[TASK TO COMPLETE] Count the lines in the items below that contain the string "handle", and reply with only that number.
=== SUPPLIED DATA ===
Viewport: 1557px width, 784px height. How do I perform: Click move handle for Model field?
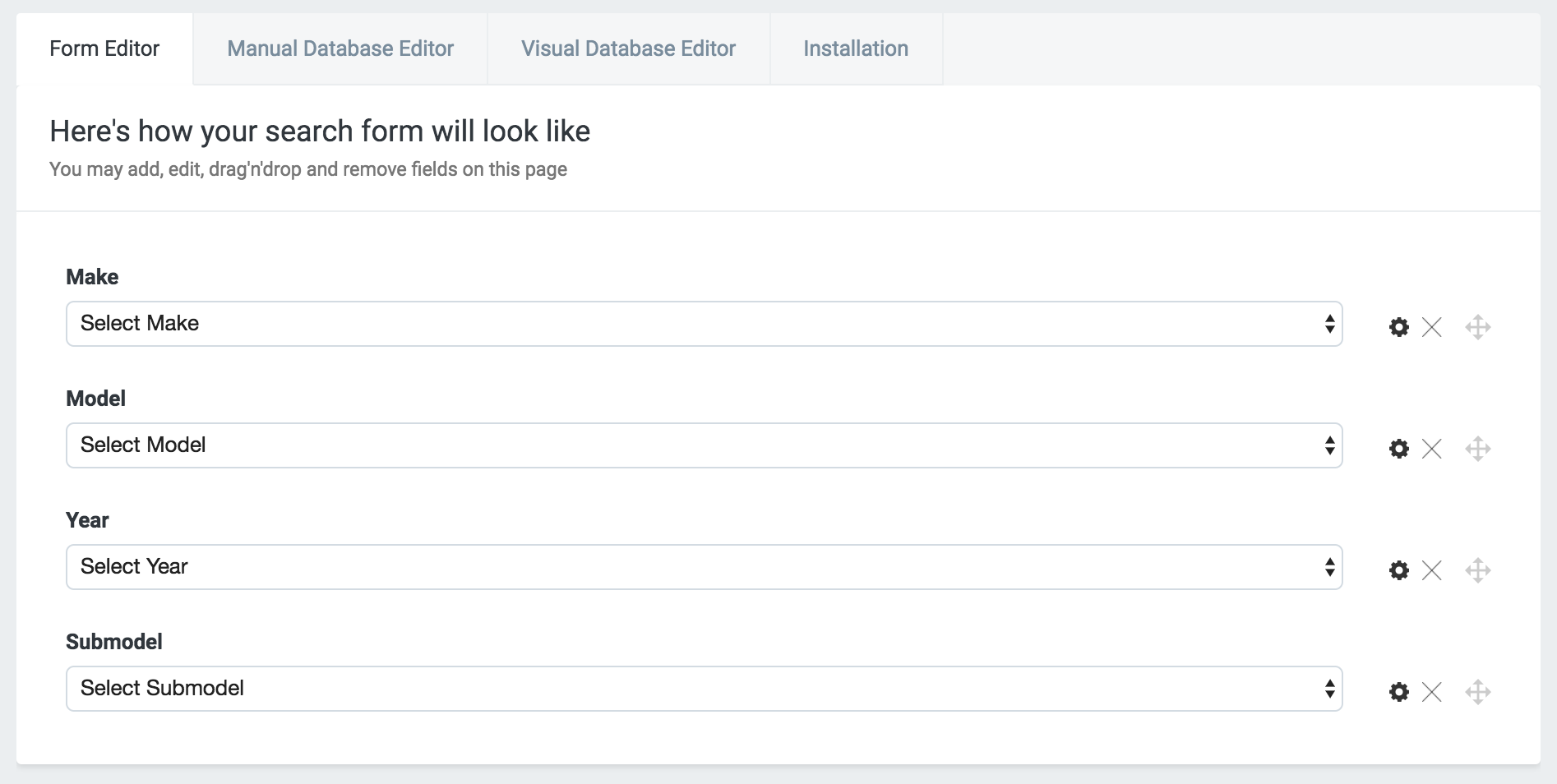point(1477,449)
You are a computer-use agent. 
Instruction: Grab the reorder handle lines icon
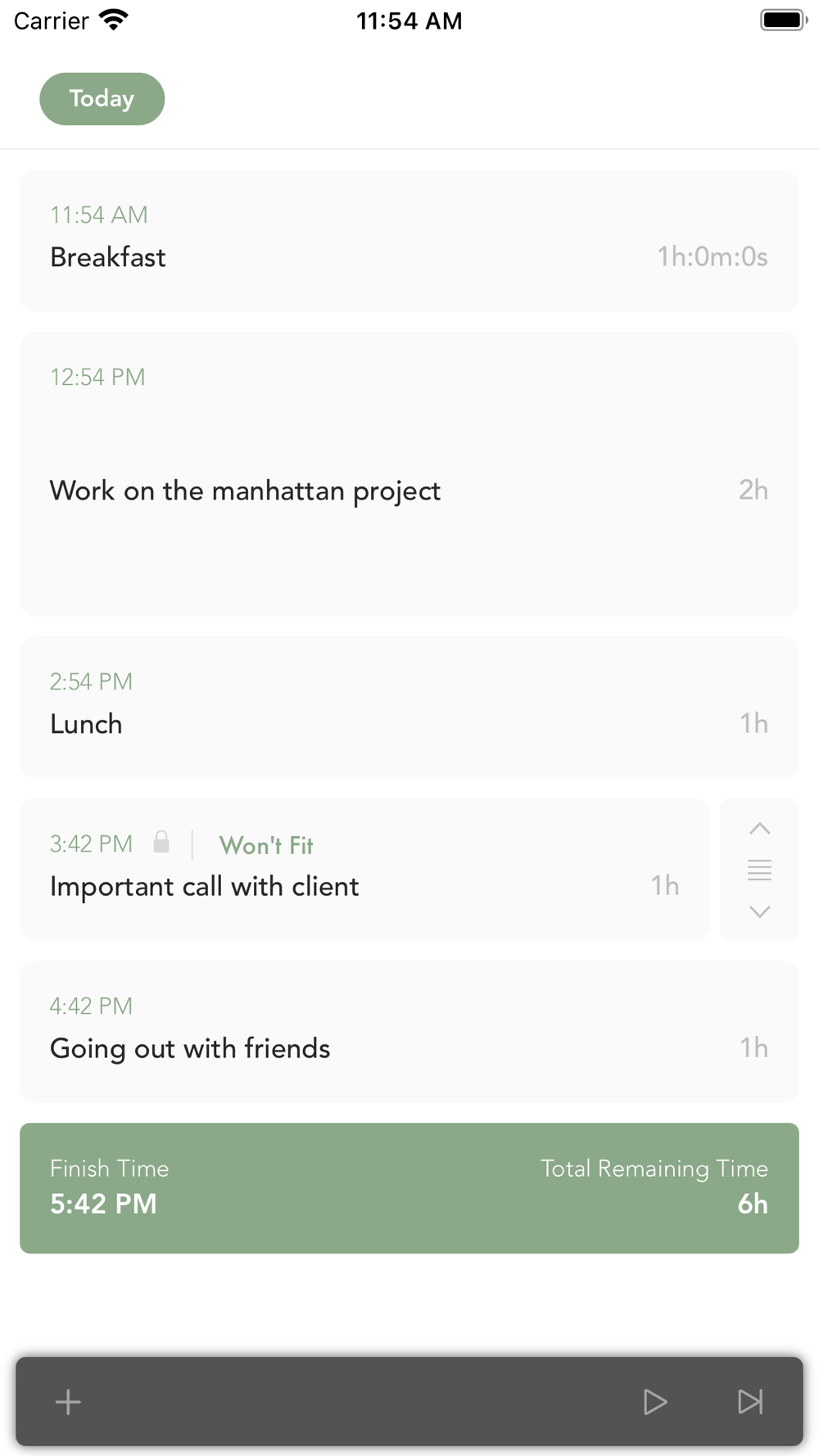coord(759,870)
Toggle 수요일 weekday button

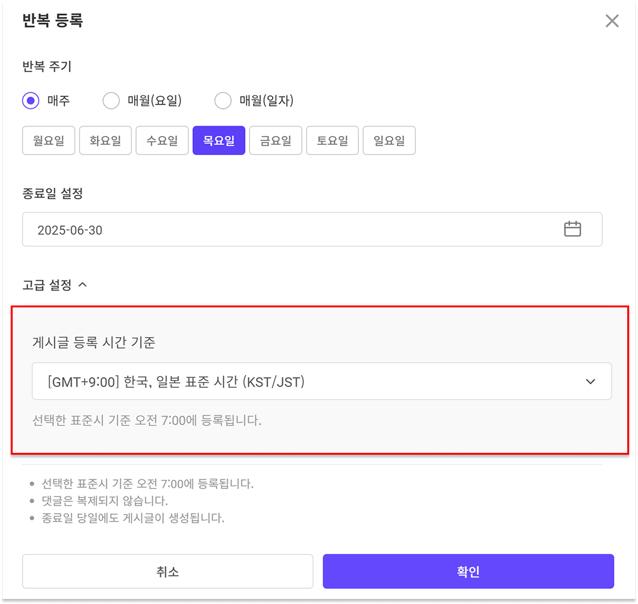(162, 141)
===
[ANSWER TO THIS EXERCISE] 2